Ce commerçant de Mont-de-Marsan, qui possède deux établissements en centre-ville, fermés depuis plus d'une semaine maintenant à cause du confinement dû au coronavirus, a découvert que ses échéances bancaires seraient bien repoussées, mais avec des frais dit "intercalaires".

Photo d'illustration
Photo d'illustration © Radio France - AURÉLIE LAGAIN

Alexandre Ricaud est en colère. Ce Montois possède deux établissements, un bar et un restaurant dans le centre-ville de Mont-de-Marsan. Tous les deux sont fermés depuis plus d'une semaine maintenant, depuis le samedi 14 mars minuit, quand Edouard Philippe a annoncé la fermeture de tous les lieux recevant du public non indispensables à la vie du pays, dans le but de lutter contre la pandémie de coronavirus. Il est donc allé voir sa banque pour décaler ses échéances et c'est en discutant avec un ami qu'il a découvert que des frais intercalaires allaient lui être comptés, "des frais qui ne seront pas déduits du crédit", s'insurge-t-il.

"Aujourd'hui, on nous impose de ne pas travailler, ce qui est normal, la santé avant tout, estime-t-il. On donne des paniers repas aux policiers, au personnel soignant, par solidarité. Et eux, qu'est-ce qu'ils font ? Ils nous prennent de l'argent sur notre dos au lieu de faire comme nous et d'offrir le report. Oui pendant trois mois, ils ne vont pas avoir de rentrée d'argent, mais nous ça fera deux mois qu'on n'aura pas rentré d'argent non plus. C'est le principe : vous avez la tête sous l'eau, j'appuie un peu plus pour vous noyer", s'agace le commerçant. 

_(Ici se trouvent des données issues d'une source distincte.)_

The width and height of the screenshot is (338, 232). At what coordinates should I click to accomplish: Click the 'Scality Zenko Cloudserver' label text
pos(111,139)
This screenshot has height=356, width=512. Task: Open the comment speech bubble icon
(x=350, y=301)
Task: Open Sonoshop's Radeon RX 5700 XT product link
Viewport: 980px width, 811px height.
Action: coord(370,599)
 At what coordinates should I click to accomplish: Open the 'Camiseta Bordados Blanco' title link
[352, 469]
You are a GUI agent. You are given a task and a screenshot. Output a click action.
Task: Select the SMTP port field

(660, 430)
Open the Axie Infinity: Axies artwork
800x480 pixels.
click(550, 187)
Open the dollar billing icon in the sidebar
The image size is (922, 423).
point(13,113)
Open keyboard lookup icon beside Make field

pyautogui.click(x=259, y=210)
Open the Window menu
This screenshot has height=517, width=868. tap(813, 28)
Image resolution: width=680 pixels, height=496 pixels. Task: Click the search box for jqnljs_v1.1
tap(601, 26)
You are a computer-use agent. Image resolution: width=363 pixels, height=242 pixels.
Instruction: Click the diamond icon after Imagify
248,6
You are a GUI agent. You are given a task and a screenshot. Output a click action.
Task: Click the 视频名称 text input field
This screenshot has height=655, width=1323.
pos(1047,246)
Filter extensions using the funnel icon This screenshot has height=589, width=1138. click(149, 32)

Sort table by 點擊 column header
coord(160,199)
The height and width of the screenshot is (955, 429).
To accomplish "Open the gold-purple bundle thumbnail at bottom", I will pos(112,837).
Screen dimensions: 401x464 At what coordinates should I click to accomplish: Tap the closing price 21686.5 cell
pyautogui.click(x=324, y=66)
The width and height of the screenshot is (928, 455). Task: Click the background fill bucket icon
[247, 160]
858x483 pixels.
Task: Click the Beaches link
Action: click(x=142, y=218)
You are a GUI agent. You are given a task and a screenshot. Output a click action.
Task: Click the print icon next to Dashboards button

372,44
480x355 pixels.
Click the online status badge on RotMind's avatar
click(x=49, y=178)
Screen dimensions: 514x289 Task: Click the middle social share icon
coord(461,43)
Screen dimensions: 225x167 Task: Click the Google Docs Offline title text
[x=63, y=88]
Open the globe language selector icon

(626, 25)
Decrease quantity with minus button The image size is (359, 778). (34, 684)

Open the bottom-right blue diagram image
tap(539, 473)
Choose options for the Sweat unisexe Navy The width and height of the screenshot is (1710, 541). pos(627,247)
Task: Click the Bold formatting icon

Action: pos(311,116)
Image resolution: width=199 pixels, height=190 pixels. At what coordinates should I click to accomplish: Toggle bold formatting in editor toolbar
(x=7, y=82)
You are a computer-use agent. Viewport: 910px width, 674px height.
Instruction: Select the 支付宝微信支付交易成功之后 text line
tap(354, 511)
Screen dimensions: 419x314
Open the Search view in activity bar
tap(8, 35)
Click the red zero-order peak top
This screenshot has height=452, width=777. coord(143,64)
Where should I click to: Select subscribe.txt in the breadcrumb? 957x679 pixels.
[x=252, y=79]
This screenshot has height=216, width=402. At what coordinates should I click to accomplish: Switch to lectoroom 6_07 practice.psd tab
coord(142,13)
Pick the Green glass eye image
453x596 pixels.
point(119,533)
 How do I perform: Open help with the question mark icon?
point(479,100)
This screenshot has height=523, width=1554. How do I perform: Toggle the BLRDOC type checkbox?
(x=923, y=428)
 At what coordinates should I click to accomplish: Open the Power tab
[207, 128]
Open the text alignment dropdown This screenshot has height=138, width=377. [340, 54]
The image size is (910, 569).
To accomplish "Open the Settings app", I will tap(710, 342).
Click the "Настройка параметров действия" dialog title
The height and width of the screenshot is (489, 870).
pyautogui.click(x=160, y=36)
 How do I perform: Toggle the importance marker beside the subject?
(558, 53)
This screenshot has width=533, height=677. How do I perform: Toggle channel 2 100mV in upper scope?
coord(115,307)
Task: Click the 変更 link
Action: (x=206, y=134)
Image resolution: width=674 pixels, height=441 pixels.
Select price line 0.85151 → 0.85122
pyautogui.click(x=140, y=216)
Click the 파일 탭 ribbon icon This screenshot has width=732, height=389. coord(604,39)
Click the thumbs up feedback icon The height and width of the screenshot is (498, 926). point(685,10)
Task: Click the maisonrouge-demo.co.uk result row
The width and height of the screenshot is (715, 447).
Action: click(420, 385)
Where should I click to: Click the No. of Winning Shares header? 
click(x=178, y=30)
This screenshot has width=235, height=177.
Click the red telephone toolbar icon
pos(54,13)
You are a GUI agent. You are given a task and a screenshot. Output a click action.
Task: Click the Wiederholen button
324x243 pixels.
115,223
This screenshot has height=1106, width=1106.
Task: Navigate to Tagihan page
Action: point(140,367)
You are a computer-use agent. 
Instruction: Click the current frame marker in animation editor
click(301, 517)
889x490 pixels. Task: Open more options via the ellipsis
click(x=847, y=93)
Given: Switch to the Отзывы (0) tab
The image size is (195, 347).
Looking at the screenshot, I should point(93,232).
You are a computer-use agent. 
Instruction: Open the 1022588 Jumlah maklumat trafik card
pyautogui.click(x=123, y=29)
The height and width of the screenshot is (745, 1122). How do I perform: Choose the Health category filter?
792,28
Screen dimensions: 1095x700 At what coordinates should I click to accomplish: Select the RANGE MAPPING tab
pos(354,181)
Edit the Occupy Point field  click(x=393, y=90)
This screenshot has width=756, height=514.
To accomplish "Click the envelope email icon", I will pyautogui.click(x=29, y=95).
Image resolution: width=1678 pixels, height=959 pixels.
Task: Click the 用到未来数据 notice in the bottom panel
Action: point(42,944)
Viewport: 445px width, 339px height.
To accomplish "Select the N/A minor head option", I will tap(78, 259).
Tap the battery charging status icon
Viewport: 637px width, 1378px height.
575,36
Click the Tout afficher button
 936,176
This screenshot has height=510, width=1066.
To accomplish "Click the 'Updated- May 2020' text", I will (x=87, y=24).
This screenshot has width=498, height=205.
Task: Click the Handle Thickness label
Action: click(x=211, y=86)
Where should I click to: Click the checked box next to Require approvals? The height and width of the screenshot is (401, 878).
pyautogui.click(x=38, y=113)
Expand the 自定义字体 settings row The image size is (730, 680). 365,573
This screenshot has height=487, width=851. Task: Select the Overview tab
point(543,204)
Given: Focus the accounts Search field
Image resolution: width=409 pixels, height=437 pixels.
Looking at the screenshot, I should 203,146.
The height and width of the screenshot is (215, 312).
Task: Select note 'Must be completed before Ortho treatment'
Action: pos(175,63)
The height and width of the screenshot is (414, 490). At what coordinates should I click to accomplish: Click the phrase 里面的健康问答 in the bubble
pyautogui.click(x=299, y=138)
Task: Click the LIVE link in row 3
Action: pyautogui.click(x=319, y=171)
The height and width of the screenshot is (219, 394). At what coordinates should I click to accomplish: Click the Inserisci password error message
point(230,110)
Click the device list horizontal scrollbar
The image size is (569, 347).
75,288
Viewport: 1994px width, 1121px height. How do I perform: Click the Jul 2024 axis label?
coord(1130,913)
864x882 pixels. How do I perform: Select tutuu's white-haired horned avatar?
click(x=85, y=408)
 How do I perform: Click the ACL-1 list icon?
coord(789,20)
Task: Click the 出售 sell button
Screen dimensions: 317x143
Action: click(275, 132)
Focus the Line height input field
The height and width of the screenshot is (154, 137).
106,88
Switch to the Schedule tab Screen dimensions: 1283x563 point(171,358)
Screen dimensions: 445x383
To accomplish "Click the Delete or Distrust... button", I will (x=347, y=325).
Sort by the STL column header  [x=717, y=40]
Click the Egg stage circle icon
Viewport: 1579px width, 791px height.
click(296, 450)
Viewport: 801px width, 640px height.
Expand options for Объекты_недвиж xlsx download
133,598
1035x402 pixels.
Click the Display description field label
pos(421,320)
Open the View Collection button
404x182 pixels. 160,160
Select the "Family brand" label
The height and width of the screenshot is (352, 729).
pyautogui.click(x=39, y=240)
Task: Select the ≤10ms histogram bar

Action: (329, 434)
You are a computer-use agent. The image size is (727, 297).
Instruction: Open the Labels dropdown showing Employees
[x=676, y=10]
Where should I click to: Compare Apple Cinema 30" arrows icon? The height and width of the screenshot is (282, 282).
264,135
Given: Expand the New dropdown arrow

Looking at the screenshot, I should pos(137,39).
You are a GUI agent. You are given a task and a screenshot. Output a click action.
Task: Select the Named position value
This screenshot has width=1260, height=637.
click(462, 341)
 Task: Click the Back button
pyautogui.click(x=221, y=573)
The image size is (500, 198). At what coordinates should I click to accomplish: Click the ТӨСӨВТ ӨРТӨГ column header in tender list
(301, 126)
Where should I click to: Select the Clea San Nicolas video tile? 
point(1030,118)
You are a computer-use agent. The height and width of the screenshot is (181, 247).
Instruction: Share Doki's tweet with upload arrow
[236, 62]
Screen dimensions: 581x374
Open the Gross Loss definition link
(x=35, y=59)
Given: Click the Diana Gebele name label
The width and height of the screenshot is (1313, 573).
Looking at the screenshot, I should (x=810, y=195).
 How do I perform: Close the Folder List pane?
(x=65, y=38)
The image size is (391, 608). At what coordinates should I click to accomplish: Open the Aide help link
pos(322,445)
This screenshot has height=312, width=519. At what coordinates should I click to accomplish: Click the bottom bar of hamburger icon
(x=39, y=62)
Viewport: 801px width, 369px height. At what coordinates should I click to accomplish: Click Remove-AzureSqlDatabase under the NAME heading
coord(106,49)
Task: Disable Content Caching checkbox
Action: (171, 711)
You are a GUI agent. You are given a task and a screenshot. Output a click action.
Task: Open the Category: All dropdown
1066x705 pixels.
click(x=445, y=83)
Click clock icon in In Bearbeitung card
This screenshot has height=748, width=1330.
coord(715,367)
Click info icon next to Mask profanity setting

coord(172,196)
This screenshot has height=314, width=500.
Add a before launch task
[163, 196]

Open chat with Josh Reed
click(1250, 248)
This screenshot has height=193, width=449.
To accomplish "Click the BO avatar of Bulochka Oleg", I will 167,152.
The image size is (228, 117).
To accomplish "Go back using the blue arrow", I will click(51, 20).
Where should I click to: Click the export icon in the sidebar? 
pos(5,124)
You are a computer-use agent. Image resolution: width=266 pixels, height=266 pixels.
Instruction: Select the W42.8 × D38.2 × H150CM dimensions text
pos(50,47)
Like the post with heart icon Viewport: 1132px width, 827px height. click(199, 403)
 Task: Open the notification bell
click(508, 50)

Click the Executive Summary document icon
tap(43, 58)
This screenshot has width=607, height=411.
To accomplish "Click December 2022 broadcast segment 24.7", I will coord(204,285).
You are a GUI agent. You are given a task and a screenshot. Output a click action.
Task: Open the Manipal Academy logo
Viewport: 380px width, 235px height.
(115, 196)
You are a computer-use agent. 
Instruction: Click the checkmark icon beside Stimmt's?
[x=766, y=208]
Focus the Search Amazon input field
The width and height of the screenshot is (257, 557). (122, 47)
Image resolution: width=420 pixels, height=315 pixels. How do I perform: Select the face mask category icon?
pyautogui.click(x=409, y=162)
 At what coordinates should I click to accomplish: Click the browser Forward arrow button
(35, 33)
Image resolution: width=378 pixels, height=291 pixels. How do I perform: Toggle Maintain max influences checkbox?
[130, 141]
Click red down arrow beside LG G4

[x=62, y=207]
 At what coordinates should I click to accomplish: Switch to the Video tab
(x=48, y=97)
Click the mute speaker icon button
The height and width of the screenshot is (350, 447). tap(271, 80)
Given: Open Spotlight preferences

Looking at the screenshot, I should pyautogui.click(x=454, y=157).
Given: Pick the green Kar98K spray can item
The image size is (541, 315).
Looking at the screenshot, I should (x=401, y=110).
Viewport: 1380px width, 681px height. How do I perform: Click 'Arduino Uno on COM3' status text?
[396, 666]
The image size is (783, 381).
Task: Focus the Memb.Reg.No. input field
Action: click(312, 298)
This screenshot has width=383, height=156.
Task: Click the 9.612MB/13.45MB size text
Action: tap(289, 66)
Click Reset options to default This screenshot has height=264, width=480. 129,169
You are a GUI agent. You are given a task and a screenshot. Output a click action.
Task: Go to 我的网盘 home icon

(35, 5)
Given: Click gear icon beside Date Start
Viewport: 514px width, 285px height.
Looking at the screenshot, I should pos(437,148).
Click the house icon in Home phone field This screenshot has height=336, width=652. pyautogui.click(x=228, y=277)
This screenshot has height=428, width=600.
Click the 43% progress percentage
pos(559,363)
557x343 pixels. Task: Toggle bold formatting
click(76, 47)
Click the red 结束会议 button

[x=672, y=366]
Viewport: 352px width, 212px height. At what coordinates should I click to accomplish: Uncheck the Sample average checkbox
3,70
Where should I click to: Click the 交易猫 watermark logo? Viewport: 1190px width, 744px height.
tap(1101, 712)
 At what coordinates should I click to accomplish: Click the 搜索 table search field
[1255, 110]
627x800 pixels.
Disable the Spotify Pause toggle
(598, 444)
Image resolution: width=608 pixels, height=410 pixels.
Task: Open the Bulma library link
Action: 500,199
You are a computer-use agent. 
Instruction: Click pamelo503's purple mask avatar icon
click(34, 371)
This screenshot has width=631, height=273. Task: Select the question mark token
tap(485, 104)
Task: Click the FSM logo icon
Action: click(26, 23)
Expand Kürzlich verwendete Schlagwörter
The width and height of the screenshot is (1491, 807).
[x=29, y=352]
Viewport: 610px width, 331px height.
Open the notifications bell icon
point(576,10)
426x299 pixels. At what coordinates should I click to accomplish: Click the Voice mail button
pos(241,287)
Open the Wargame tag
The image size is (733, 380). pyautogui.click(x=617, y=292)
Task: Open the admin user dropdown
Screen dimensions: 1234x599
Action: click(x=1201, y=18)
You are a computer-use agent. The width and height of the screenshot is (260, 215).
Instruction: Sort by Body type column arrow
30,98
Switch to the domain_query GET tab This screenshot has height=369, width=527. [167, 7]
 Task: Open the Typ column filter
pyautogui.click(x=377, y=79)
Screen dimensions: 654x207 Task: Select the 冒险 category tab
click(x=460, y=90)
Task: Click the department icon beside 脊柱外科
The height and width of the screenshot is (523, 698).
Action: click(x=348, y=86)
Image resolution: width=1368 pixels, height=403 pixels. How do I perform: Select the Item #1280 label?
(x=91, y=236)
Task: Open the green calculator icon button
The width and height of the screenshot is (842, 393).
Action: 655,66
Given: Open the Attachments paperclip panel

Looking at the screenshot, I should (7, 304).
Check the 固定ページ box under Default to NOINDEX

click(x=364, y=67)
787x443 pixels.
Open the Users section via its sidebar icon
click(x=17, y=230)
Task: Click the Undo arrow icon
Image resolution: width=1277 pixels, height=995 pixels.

"Ma priorité, ce sont mes employés"

Depuis le 15 mars, ses salariés sont au chômage partiel. "On est dans le flou. Si on me dit on ouvre le 15 avril, je ne repousse rien, je serre les dents, je paye ce que j'ai à payer. Sauf qu'aujourd'hui on ne sait pas si on va ouvrir en avril, le 15 mai... On ne sait pas. Donc, je préfère m'assurer de ne pas puiser dans ma trésorerie et pouvoir payer mes employés, parce que si demain je dois tout payer, je ne pourrais plus payer mes employés. Et ma priorité, ce sont mes employés".

En effet, "même s'ils sont au chômage partiel sur les 15 derniers jours de mars, on ne sait pas sous combien de temps le chômage partiel va nous être payé par l'Etat, s'inquiète-t-il. Donc, c'est de la trésorerie que nous devons avancer et je préfère payer la trésorerie que les banquiers. Encore une fois, ils ne jouent pas le jeu".

Le chef d'entreprise explique qu'une réouverture en mai l'obligerait à faire un nouveau crédit, pour éviter une reprise d'activité avec un découvert : "Comment ça va se passer ? Je voudrais un taux zéro. Ils répondent que c'est compliqué et que ça va tourner entre 1,5 et 2,5... Sauf que la plupart des entreprises seront obligées de faire un prêt pour de la trésorerie et donc, ils vont se gaver par-dessus".

Les assurances en prennent également pour leur grade : "Elles aussi prêtent de l'argent et vont mettre des sur-primes, parce que tout le monde va demander une perte d'exploitation. Qui va se gaver ? Encore une fois les banques et les assurances sur le dos de pauvres gens qui n'auront pas rentré d'argent, qui seront obligés de se plier et de signer les papiers pour pouvoir vivre."